— Ну и зачем ты сюда пришла? Хотел ведь по-людски все закончить…
— Мне кажется, это очевидно, — Саша складывает руки на груди. — Вася. Или правильнее «Ночной пионер»? Ведь так тебя окрестили местные.
Парень морщится.
— Дурацкое имя. Просто идиотское.
— Отпусти Женю. Он ничего тебе не сделал.
— А если это и не так?
— Так. Когда все случилось? Восемьдесят лет назад? Девяносто? Он тут не при чем, Женя не то что не знает тех детей, что не смогли поделиться тем, чего и так не хватало — он даже о тех временах ничего не знает. Отпусти его. Если тебе кто-то нужен — я здесь.
— Ты хочешь остаться вместо него?
— Да, — Саша кивает. Почему-то это кажется ей правильным. Несмотря ни на что, она не ощущает угрозы от рыжего парня. Только грусть и сожаление о его судьбе.
— И зачем? Ты ведь знаешь, что обо мне рассказывают.
— Знаю. А еще я знаю, что тебе причинили боль не из злого умысла. И что, как бы то ни было, за Женю я отвечаю. Лучше я, чем он.
— Странная ты, — Вася изучает ее недоверчивым взглядом, — он ведь тебе никто. Просто мальчик.
— Я за него отвечаю, — повторяет Саша. — Этого достаточно.
Несколько секунд Вася по-прежнему изучает ее пронзительным взглядом, явно что-то прикидывая.
— Ну раз ты так хочешь, то идем.
— Ты отпустишь Женю?
— Да. Если ты останешься вместо него.
— Обещаешь? — это было как-то по-детски, но Саша ничего не могла с собой поделать. Кем бы ни был этот Вася, он и правда оставался ребенком. По суждениям и поведению.
— Обещаю.
— Хорошо. Идем.
Туман расступился, стоило Саше сделать шаг за своим маленьким провожатым. Они оказались на небольшой площади тихой деревеньки. Часть домов явно были нежилыми, кое-где все поросло бурьяном, но большинство маленьких хаток были обитаемыми. Саша чувствовала это несмотря на неестественную, почти бесконечную тишину, которую здесь нарушали только мычание коров да лай собак, доносившиеся настолько издалека, что, казалось, издававшие звуки звери жили где-то на другой планете. В дальних домах за плетьми горел свет, а из труб то тут, то там поднимался дым, создавая весьма сюрреалистичную картину поселения, словно бы застывшего во времени и пространстве. Обитаемого, живого, но при том тихого и неподвижного. Саша не удивилась бы, если бы где-то заметила застывшего у колодца селянина с коромыслом или ребенка, развешивающего белье и так и остановившегося с разведенными в стороны руками и простыней в них.

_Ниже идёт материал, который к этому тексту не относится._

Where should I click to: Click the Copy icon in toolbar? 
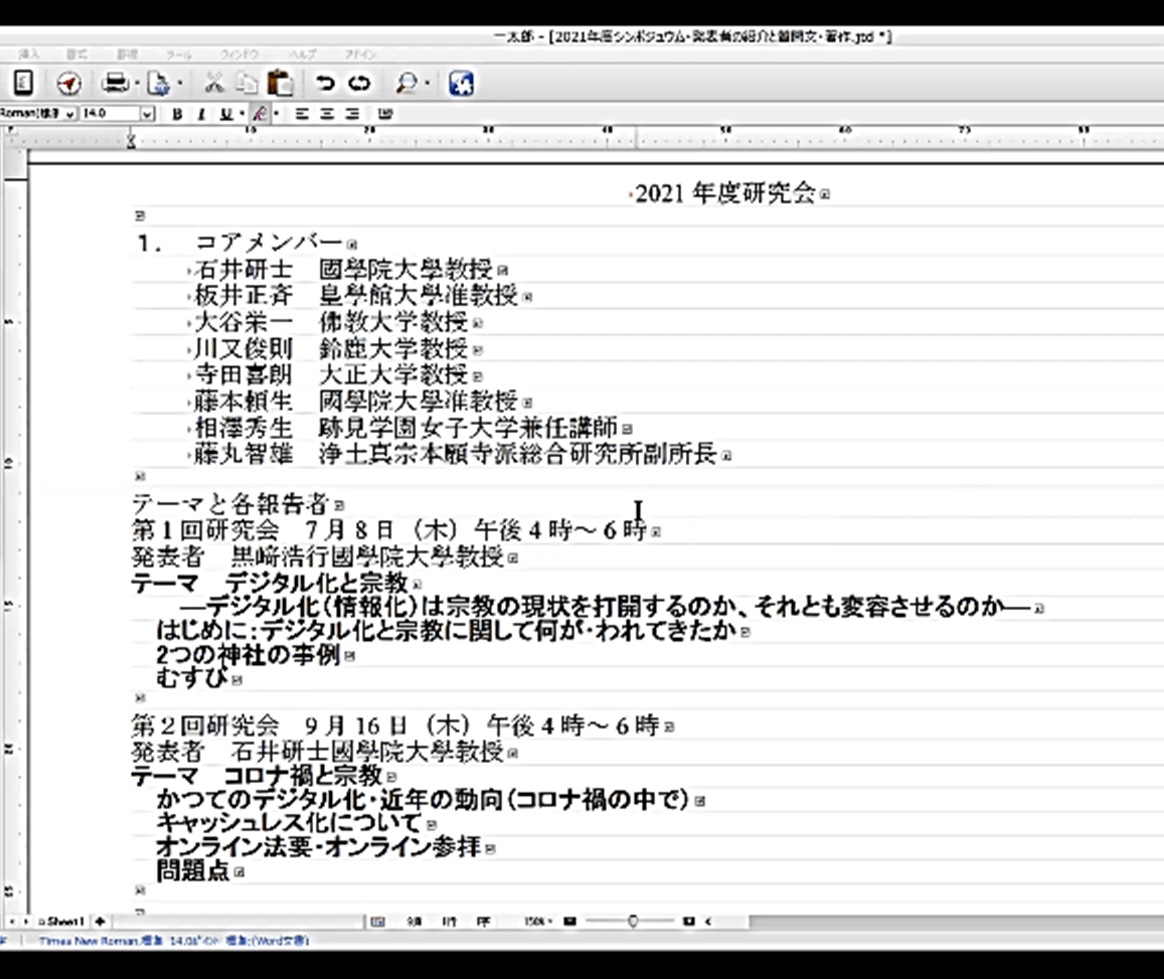[x=247, y=84]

Вася уверенно вел ее вглубь деревни, виляя между хатами и заборчиками, отгораживающими приусадебные участки, сараи и скотники.
Тихо. Тихо-тихо-тихо.
Почему-то Саше вспомнился лес, камень и волк. Вот только тот лес был ее, а в этом месте она сама была гостьей.
Вася остановился у калитки, искусно врезанной в бревенчатый забор, и чуть повозился, открывая замок. Саша следовала за ним, не раздумывая и не оглядываясь. Оглядываться просто не хотелось вот совершенно. Небольшая тропинка вела к маленькому, словно бы списанному со старых картин о казаках, домику с белыми стенами и чуть покосившейся крышей. Дверь отворилась даже до того, как Вася подошел к крыльцу. Но в сенях никого не было. Парень зашел внутрь и Саша пошла следом за ним, осматривая дом. Внутри он тоже был таким, каким она представляла себе деревенские дома. Как у селян в Свободе, только без полиэтиленовых пакетов и пластиковых бутылок на подоконнике с рассадой. Да и выглядело все куда беднее. Хотя и было чистым. Идеально чистым — и идеально бедным.

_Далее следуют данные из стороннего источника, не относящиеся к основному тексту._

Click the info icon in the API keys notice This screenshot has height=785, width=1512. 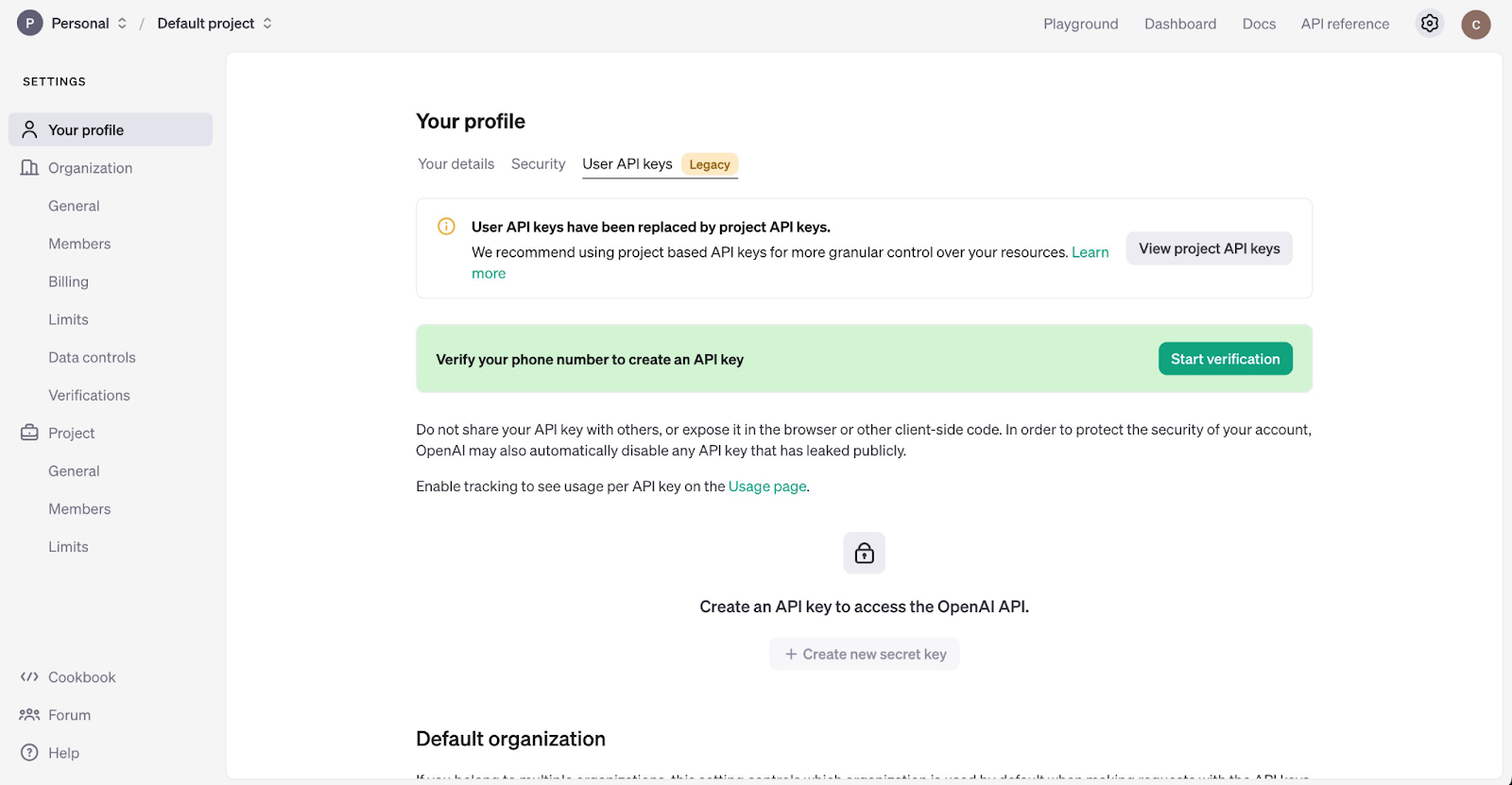tap(446, 227)
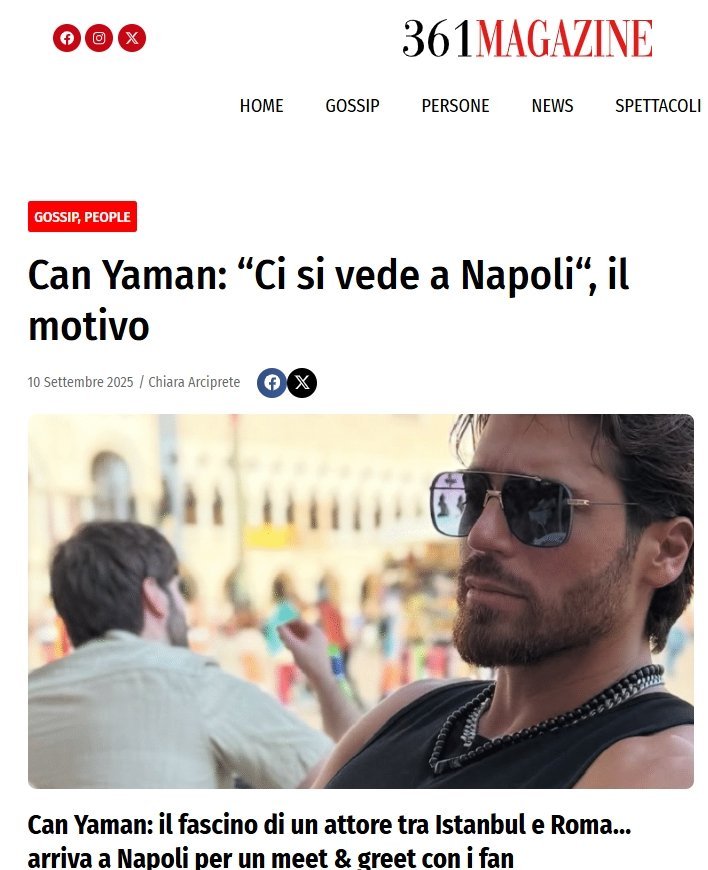Navigate to the SPETTACOLI section
Screen dimensions: 708x870
click(658, 105)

Вася прошел из сеней в кухоньку, или что-то, что тут было вместо нее. Помещение со столом и лавками, в котором почти ничего и не было кроме мебели. Донельзя пустое помещение, хотя что-то подсказывало Саше, что здесь должна быть посуда. Не та, что стояла под окном, пустая и ненужная, а наполненная едой. И люди должны быть, но не было никого. Только тишина.

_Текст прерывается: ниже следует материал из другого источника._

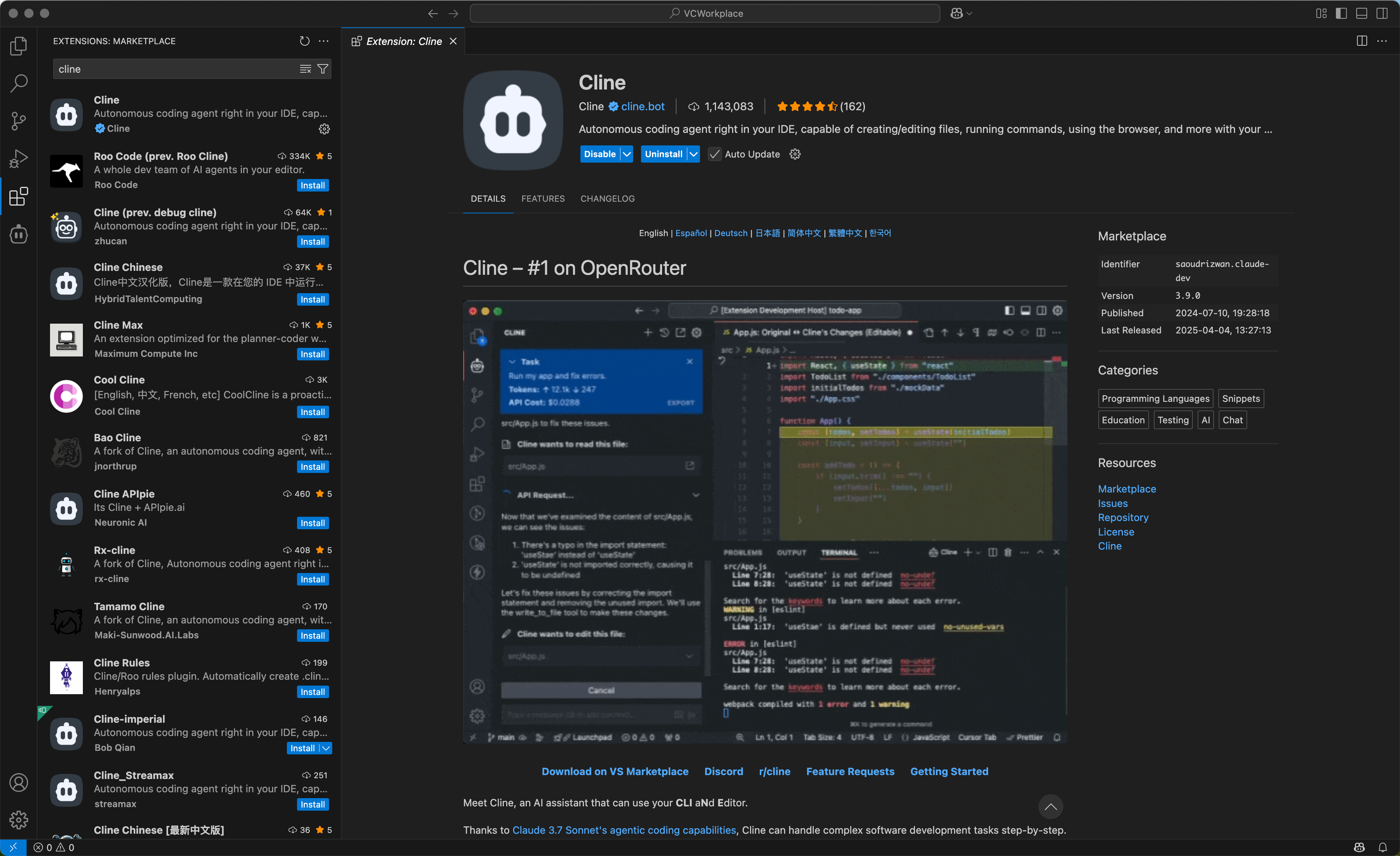The width and height of the screenshot is (1400, 856).
Task: Click the scroll-to-top arrow button
Action: tap(1051, 806)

— Из меня плохой хозяин, — кривится Вася. — Поесть не предложу. Но садись, если хочешь.
Саша опускается на лавку. Здесь есть еще одна дверь, кроме той, через которую они пришли, но она заперта. Саша не очень смыслит в деревенской архитектуре и не уверена, что в сельских казацких домах внутри были стены. И двери. Хотя может — и правду были?
Вася садится напротив нее. Он выглядит несколько растерянным и смущенным. А еще — печальным. Саша понимает это только сейчас, хотя на деле уверенна, что ощущала это и раньше. А в воздухе она чувствует Даже не печаль а какую-то бесконечную, ощутимую тоску. Одиночество, которое нельзя разделить ни с кем и никогда.
— Ты здесь один живешь?
— Больше желающих нет, — разводит руками Вася. — Вот ты пришла.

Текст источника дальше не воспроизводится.